I built a simple application with the latest milestones of Roo and
GWT. It's extremely fast to build an initial scaffold (CRUD for all
entities), but I'm not sure how easy it is to customize it for real
world usage. When skimming the generated sources I saw A LOT of
artifacts, which I don't feel comfortable with because it means that
although "officially" my code is not coupled with Roo, if I were to
drop it I would have to manage all these generated artifacts myself.
As I understand from the generated code, It looks like the client-side
model is mapped to the server-side persistent model, which is good on
one hand because using the same model on both sides is a bad practice
for GWT-RPC, but on the other hand such "mapping" seems less safe in
the scope of type-safety. Also it looked like client-side operations
are mapped to server-side queries using strings, which is not type-
safe at all.
We should wait for some documentation before hypothesizing, but from
what it seems to me the GWT 2.1 MVP is quite different than GWTP (and
from GWT-MVP), and is not targeted to the same audience. I would say
it is targeted to developers who want to develop Spring-GWT
applications in a Grails/RoR way.
Personally I think I will use GWTP for the overall application
framework ("pages", tabs, code-splitting) and the GWT 2.1 data widgets
for the parts that make sense (search, sort, filter, browse).
My 2 cents...

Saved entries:
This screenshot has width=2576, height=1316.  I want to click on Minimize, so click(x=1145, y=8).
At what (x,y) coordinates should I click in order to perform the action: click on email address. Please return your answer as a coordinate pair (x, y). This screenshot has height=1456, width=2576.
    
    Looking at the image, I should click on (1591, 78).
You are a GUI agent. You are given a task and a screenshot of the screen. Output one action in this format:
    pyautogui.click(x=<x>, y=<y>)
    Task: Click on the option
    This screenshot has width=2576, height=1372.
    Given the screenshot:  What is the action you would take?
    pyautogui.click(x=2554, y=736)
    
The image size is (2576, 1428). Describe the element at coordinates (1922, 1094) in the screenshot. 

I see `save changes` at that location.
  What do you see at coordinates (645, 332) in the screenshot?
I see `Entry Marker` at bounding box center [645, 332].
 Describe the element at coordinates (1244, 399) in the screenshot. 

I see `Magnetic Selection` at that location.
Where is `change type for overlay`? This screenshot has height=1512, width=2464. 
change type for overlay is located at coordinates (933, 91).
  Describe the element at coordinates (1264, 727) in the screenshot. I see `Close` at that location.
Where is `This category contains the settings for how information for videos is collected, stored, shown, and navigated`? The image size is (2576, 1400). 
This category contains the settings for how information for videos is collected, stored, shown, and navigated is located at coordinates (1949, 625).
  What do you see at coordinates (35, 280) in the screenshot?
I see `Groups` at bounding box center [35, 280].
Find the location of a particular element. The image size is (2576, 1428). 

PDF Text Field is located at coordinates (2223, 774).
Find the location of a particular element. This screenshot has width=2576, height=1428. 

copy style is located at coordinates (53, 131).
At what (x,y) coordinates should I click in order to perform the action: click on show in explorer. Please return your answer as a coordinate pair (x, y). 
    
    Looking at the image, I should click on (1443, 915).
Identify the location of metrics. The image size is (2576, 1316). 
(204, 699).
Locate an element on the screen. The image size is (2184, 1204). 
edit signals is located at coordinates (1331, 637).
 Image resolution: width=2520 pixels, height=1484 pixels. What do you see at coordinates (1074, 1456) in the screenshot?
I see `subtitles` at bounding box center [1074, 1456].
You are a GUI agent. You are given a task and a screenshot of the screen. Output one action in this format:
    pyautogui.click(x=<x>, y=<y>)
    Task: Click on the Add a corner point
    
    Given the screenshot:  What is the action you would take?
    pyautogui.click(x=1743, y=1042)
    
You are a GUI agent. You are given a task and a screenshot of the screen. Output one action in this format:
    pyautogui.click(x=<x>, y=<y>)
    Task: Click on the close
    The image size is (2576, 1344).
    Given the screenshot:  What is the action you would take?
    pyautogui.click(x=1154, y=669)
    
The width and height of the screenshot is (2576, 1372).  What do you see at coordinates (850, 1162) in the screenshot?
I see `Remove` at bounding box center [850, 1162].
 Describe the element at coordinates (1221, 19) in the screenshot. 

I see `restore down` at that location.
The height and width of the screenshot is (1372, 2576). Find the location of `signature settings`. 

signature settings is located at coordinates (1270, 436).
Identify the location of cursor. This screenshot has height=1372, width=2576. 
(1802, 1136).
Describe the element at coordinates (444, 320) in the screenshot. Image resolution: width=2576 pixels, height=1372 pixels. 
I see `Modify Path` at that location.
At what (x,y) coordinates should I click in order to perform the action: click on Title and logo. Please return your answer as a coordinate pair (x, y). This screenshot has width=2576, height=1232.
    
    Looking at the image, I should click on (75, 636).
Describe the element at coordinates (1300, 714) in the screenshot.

EXPLORE THE MATERIAL ▸
A – In the post on Roo and GWT 2.1, list the parts of an application for which the writer plans to use the GWT 2.1 data widgets.
B – Reproduce the passage of the post on Roo and GWT 2.1 starting at "As I understand" and ending at "a Grails/RoR way.".
The saved entries are not needed for any of this work.

LIST OF ANSWERS ▸
A – search, sort, filter, browse

B –
As I understand from the generated code, It looks like the client-side
model is mapped to the server-side persistent model, which is good on
one hand because using the same model on both sides is a bad practice
for GWT-RPC, but on the other hand such "mapping" seems less safe in
the scope of type-safety. Also it looked like client-side operations
are mapped to server-side queries using strings, which is not type-
safe at all.
We should wait for some documentation before hypothesizing, but from
what it seems to me the GWT 2.1 MVP is quite different than GWTP (and
from GWT-MVP), and is not targeted to the same audience. I would say
it is targeted to developers who want to develop Spring-GWT
applications in a Grails/RoR way.